Obama’s $500,000 Pay Cap for Overpaid Executives – Good Policy or Symbolism

President Barack Obama, along with newly appointed Treasury Secretary Timothy Geithner, called recent bonus payouts at firms receiving tax payer funded bailouts “shameful” and announced the government will require financial companies getting aid in the future to cap compensation of top officials at $500,000 a year. The compensation restrictions announced today are part of a wider White House plan to overhaul rules governing the remaining $350 billion in TARP money, free up credit markets and tighten regulation of financial markets.

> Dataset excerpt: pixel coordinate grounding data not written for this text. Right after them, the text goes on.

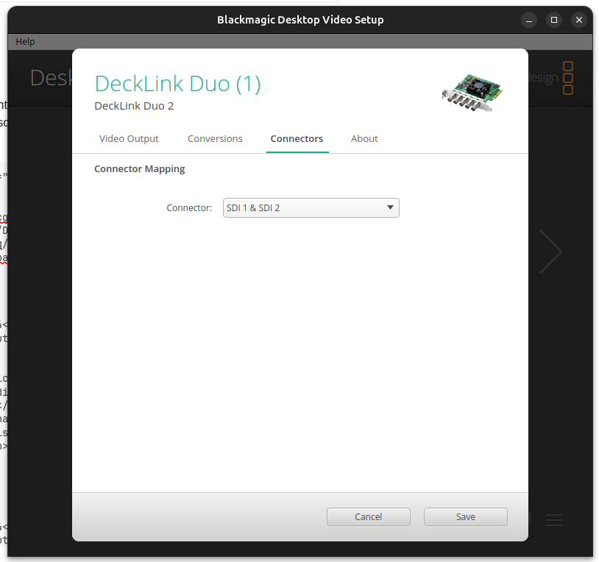Image resolution: width=599 pixels, height=562 pixels.
Task: Open the Connector dropdown showing SDI 1 & SDI 2
Action: click(311, 208)
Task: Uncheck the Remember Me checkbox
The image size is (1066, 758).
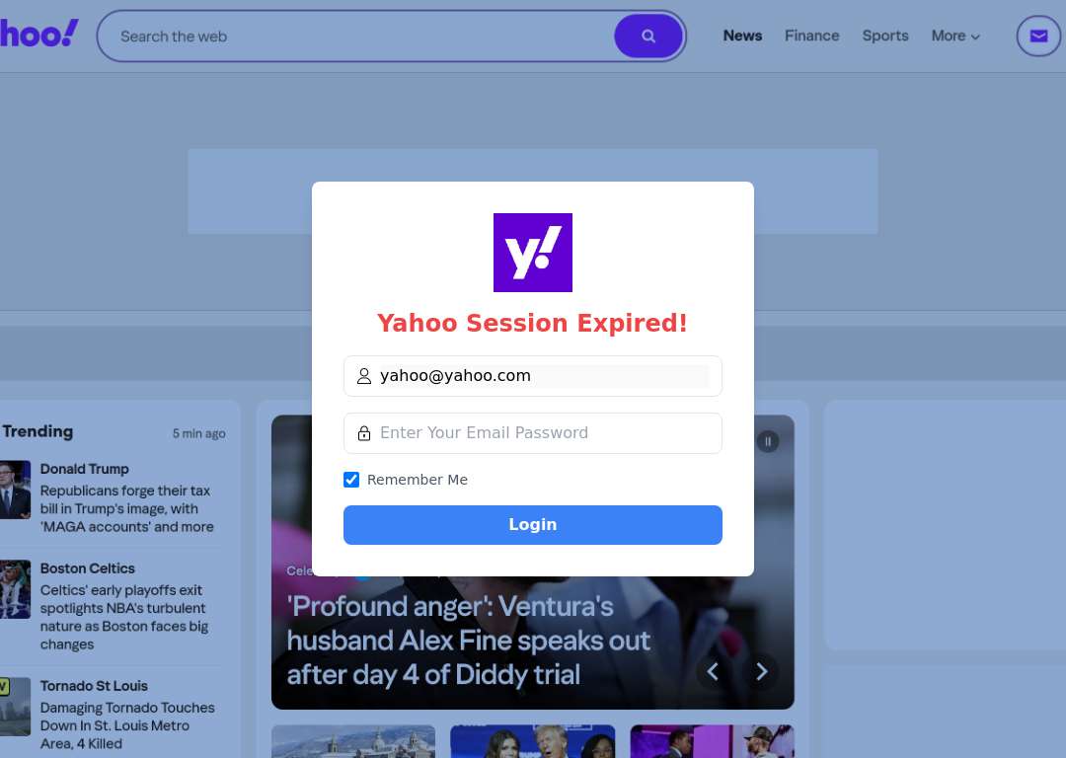Action: [351, 480]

“To restore our financial system, we’ve got to restore trust,” Obama said at the White House, “And in order to restore trust, we’ve got to make certain that taxpayer funds are not subsidizing excessive compensation packages on Wall Street. For top executives to award themselves these kinds of compensation packages in the midst of this economic crisis is not only in bad taste, it’s a bad strategy, and I will not tolerate it as president.”

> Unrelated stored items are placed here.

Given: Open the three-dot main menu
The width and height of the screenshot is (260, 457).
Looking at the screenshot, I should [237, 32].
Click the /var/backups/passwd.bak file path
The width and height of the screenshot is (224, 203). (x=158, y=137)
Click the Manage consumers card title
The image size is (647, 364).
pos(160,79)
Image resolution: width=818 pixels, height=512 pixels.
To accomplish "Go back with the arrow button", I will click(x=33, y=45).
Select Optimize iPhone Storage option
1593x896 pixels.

Not surprisingly the pay restrictions won support from both Democrats and Republicans in Congress, who say they’ve been getting angry calls and mail from constituents over bonuses paid to bankers being rescued by the government. Several lawmakers said they may pursue even greater restrictions and even lower limits for all senior management at bailed out companies.

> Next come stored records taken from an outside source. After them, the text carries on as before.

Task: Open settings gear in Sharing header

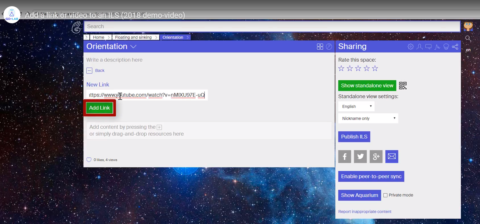Action: click(410, 47)
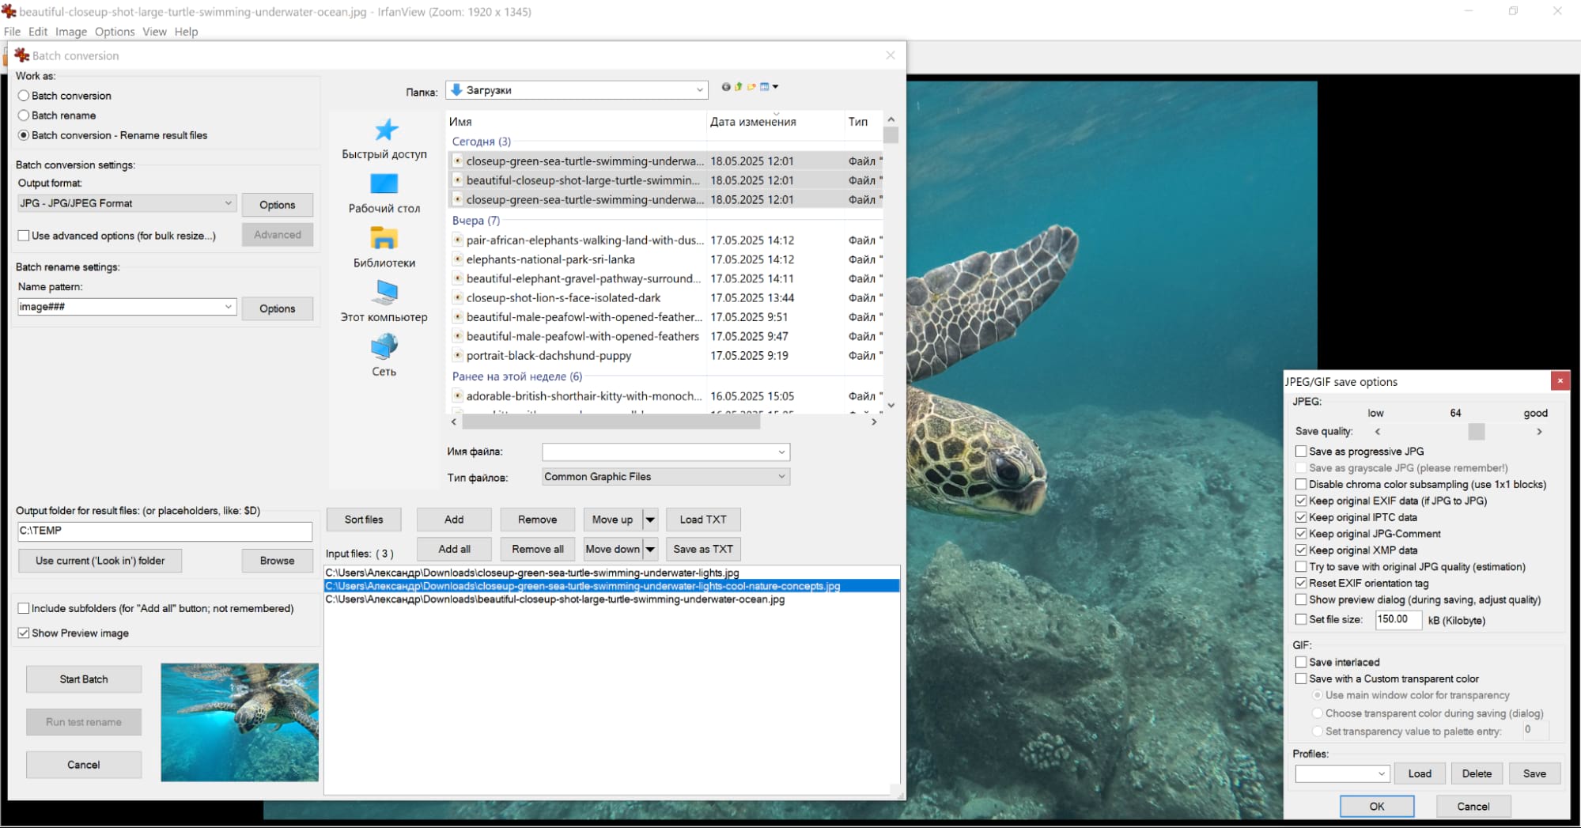Click the up-one-level folder icon
Viewport: 1581px width, 828px height.
[739, 87]
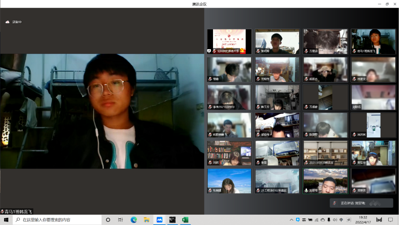Viewport: 399px width, 225px height.
Task: Click muted mic icon in speaking status bar
Action: (334, 203)
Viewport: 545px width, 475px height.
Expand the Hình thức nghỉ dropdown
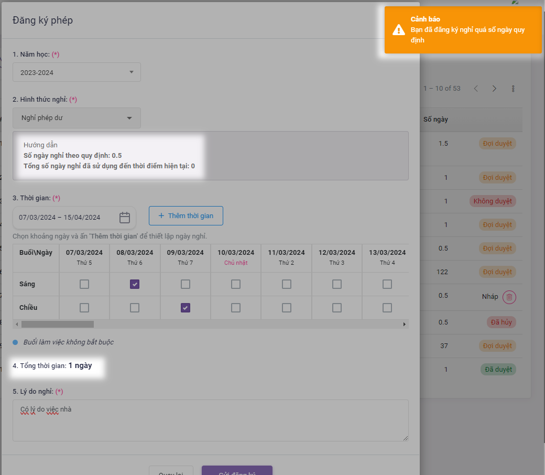(77, 118)
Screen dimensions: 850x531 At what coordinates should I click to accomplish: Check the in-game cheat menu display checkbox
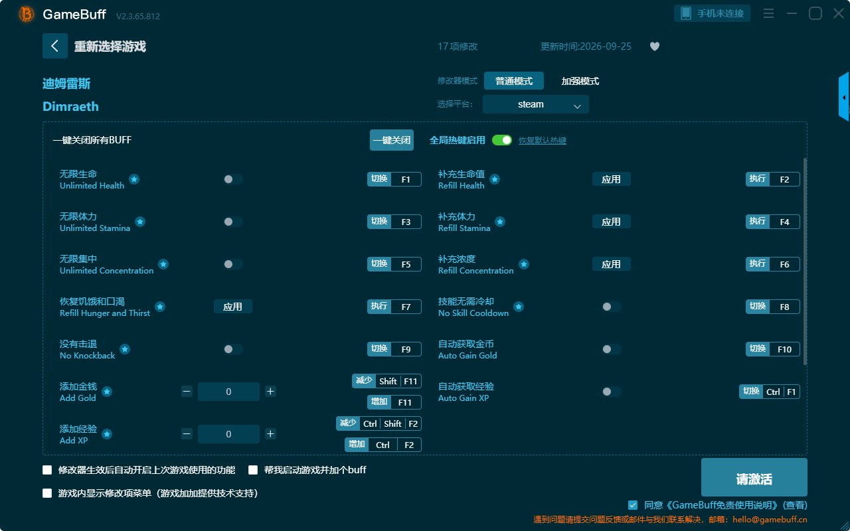coord(47,493)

Critics of limiting executive compensation say that all these restrictions will do is drive away top talent from troubled companies, at the worst time possible, to private sector or smaller companies that do not face these restrictions. It could also hinder a company’s ability to attract top-notch employees, and that would lead to a talent drain. Meredith Whitney, an analyst at Oppenheimer & Co., said on Bloomberg, “If you cap compensation, the best and the brightest are still going to figure out a way to make money, and it may not be on Wall Street.” JPMorgan Chase & Co. CEO Jamie Dimon said this week that it’s wrong for politicians to criticize Wall Street pay without differentiating between companies where compensation is commensurate with performance. “It’s unfair to talk about us as one,” Dimon, who was paid $1 million last year and didn’t accept a bonus, “Not every company was responsible.”

However, there are provisions under the administration’s plan that would allow additional compensation in the form of restricted stock that can’t be sold until taxpayers have been paid back with interest. The compensation cap may be waived for companies getting aid through what the administration terms “generally available capital access programs,” through full public disclosure and submission of a resolution to shareholders if requested. The rules also won’t be applied retroactively to companies that already have received aid such as Citigroup, Fannie Mae and American International Group (AIG). However, the limits would be applied if those companies seek a fresh round of assistance.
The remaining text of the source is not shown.